Saved entries:
+ + + + +

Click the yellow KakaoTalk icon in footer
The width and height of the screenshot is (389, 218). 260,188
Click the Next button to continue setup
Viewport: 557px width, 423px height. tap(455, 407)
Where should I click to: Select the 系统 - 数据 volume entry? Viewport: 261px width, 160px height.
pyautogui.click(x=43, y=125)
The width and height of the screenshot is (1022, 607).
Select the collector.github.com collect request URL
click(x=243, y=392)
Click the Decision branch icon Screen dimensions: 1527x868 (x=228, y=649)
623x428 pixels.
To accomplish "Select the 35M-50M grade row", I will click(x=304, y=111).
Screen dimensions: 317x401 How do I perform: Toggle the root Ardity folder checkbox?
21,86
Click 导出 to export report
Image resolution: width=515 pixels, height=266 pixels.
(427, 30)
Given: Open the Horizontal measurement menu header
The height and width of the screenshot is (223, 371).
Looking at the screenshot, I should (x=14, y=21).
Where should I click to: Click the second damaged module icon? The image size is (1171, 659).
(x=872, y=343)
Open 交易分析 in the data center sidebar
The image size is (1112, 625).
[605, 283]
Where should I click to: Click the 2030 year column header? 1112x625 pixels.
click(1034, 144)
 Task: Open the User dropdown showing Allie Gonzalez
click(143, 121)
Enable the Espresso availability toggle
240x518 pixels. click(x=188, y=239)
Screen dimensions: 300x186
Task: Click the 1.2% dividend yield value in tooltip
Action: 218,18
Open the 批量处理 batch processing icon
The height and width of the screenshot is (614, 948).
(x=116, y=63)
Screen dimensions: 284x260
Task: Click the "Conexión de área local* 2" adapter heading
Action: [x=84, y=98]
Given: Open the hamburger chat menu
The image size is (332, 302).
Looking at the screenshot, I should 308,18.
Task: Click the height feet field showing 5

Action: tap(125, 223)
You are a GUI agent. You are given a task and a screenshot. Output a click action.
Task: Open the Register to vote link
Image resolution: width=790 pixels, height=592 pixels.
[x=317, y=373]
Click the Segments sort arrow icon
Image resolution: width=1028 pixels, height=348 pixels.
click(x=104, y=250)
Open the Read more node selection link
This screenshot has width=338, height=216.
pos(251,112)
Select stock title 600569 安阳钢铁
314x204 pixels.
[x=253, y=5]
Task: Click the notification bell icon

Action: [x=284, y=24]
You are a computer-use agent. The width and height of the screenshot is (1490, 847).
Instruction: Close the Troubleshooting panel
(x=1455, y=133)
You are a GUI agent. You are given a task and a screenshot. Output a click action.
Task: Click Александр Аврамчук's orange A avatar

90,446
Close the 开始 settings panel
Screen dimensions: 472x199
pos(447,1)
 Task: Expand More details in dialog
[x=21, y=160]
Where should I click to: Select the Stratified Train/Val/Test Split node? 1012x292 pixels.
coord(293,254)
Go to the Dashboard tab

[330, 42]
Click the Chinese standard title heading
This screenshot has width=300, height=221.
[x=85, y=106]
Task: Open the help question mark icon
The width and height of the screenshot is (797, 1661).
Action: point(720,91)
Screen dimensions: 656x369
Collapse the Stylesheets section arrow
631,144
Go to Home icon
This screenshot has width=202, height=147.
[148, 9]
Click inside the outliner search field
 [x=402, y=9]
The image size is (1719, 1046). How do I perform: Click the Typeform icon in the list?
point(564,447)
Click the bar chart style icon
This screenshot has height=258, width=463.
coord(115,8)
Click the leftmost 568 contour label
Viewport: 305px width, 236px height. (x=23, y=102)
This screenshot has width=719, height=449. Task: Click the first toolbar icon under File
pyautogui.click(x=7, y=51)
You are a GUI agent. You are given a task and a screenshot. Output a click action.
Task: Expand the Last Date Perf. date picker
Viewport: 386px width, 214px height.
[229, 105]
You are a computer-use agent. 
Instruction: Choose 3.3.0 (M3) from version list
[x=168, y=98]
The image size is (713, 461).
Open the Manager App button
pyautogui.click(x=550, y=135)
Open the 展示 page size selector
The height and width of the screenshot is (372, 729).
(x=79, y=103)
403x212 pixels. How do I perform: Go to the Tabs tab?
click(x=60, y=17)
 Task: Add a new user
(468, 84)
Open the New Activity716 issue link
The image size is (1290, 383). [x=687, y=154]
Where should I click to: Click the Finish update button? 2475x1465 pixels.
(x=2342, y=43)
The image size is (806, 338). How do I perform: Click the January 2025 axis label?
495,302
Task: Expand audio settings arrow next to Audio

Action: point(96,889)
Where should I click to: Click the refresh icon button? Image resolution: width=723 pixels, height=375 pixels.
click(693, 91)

+ + + + +

### WHAT IS EXPECTED
All of the entries, from the first line to the last, should be duplicated exactly.

### SOLVED EXERCISE
Click the yellow KakaoTalk icon in footer
The width and height of the screenshot is (389, 218). 260,188
Click the Next button to continue setup
Viewport: 557px width, 423px height. tap(455, 407)
Where should I click to: Select the 系统 - 数据 volume entry? Viewport: 261px width, 160px height.
pyautogui.click(x=43, y=125)
The width and height of the screenshot is (1022, 607).
Select the collector.github.com collect request URL
click(x=243, y=392)
Click the Decision branch icon Screen dimensions: 1527x868 (x=228, y=649)
623x428 pixels.
To accomplish "Select the 35M-50M grade row", I will click(x=304, y=111).
Screen dimensions: 317x401 How do I perform: Toggle the root Ardity folder checkbox?
21,86
Click 导出 to export report
Image resolution: width=515 pixels, height=266 pixels.
(427, 30)
Given: Open the Horizontal measurement menu header
The height and width of the screenshot is (223, 371).
Looking at the screenshot, I should (x=14, y=21).
Where should I click to: Click the second damaged module icon? The image size is (1171, 659).
(x=872, y=343)
Open 交易分析 in the data center sidebar
The image size is (1112, 625).
[605, 283]
Where should I click to: Click the 2030 year column header? 1112x625 pixels.
click(1034, 144)
 Task: Open the User dropdown showing Allie Gonzalez
click(143, 121)
Enable the Espresso availability toggle
240x518 pixels. click(x=188, y=239)
Screen dimensions: 300x186
Task: Click the 1.2% dividend yield value in tooltip
Action: 218,18
Open the 批量处理 batch processing icon
The height and width of the screenshot is (614, 948).
(x=116, y=63)
Screen dimensions: 284x260
Task: Click the "Conexión de área local* 2" adapter heading
Action: [x=84, y=98]
Given: Open the hamburger chat menu
The image size is (332, 302).
Looking at the screenshot, I should 308,18.
Task: Click the height feet field showing 5

Action: tap(125, 223)
You are a GUI agent. You are given a task and a screenshot. Output a click action.
Task: Open the Register to vote link
Image resolution: width=790 pixels, height=592 pixels.
[x=317, y=373]
Click the Segments sort arrow icon
Image resolution: width=1028 pixels, height=348 pixels.
click(x=104, y=250)
Open the Read more node selection link
This screenshot has width=338, height=216.
pos(251,112)
Select stock title 600569 安阳钢铁
314x204 pixels.
[x=253, y=5]
Task: Click the notification bell icon

Action: [x=284, y=24]
You are a computer-use agent. The width and height of the screenshot is (1490, 847).
Instruction: Close the Troubleshooting panel
(x=1455, y=133)
You are a GUI agent. You are given a task and a screenshot. Output a click action.
Task: Click Александр Аврамчук's orange A avatar

90,446
Close the 开始 settings panel
Screen dimensions: 472x199
pos(447,1)
 Task: Expand More details in dialog
[x=21, y=160]
Where should I click to: Select the Stratified Train/Val/Test Split node? 1012x292 pixels.
coord(293,254)
Go to the Dashboard tab

[330, 42]
Click the Chinese standard title heading
This screenshot has width=300, height=221.
[x=85, y=106]
Task: Open the help question mark icon
The width and height of the screenshot is (797, 1661).
Action: point(720,91)
Screen dimensions: 656x369
Collapse the Stylesheets section arrow
631,144
Go to Home icon
This screenshot has width=202, height=147.
[148, 9]
Click inside the outliner search field
 [x=402, y=9]
The image size is (1719, 1046). How do I perform: Click the Typeform icon in the list?
point(564,447)
Click the bar chart style icon
This screenshot has height=258, width=463.
coord(115,8)
Click the leftmost 568 contour label
Viewport: 305px width, 236px height. (x=23, y=102)
This screenshot has width=719, height=449. Task: Click the first toolbar icon under File
pyautogui.click(x=7, y=51)
You are a GUI agent. You are given a task and a screenshot. Output a click action.
Task: Expand the Last Date Perf. date picker
Viewport: 386px width, 214px height.
[229, 105]
You are a computer-use agent. 
Instruction: Choose 3.3.0 (M3) from version list
[x=168, y=98]
The image size is (713, 461).
Open the Manager App button
pyautogui.click(x=550, y=135)
Open the 展示 page size selector
The height and width of the screenshot is (372, 729).
(x=79, y=103)
403x212 pixels. How do I perform: Go to the Tabs tab?
click(x=60, y=17)
 Task: Add a new user
(468, 84)
Open the New Activity716 issue link
The image size is (1290, 383). [x=687, y=154]
Where should I click to: Click the Finish update button? 2475x1465 pixels.
(x=2342, y=43)
The image size is (806, 338). How do I perform: Click the January 2025 axis label?
495,302
Task: Expand audio settings arrow next to Audio

Action: point(96,889)
Where should I click to: Click the refresh icon button? Image resolution: width=723 pixels, height=375 pixels.
click(693, 91)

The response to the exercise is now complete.